Gene targeting strategy for B-Tg(hIFNG/hIL26) mice. The BAC containing the whole human IFNG and IL26 genome sequence was randomly inserted into X Chromosome in B-Tg(hIFNG/hIL26) mice.

Strain specific IFNγ expression analysis in transgenic B-Tg(hIFNG/hIL26) mice by ELISA. Serum were collected from wild-type mice C57BL/6 mice (+/+) and transgenic B-Tg(hIFNG/hIL26) mice (TG), and analyzed by ELISA with species-specific IFNγ ELISA kit. Human IFNγ was exclusively detectable in transgenic B-Tg(hIFNG/hIL26) mice but not in wild-type mice (B).

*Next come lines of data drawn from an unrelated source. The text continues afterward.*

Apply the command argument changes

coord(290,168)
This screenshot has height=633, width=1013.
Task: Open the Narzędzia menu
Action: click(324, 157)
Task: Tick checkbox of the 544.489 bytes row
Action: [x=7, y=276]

Strain specific analysis of IL26 and IFNG mRNA expression in wild-type C57BL/6 mice and B-Tg(hIFNG/hIL26) mice by RT-PCR. Spleen (A) and Colon (B) RNA were isolated from wild-type C57BL/6 mice (+/+), B-Tg(hIFNG/hIL26) mice (TG) and DSS treated (3%, 6 d, drink) B-Tg(hIFNG/hIL26) mice (TG), then cDNA libraries were synthesized by reverse transcription, followed by PCR with human IL26 and IFNG primers. Human IFNG mRNA was detectable in B-Tg(hIFNG/hIL26) mice spleen and colon. Human IL26 mRNA was detectable in B-Tg(hIFNG/hIL26) mice spleen and colon, and the level of IL26 mRNA in colon is up-regulated after DSS treated.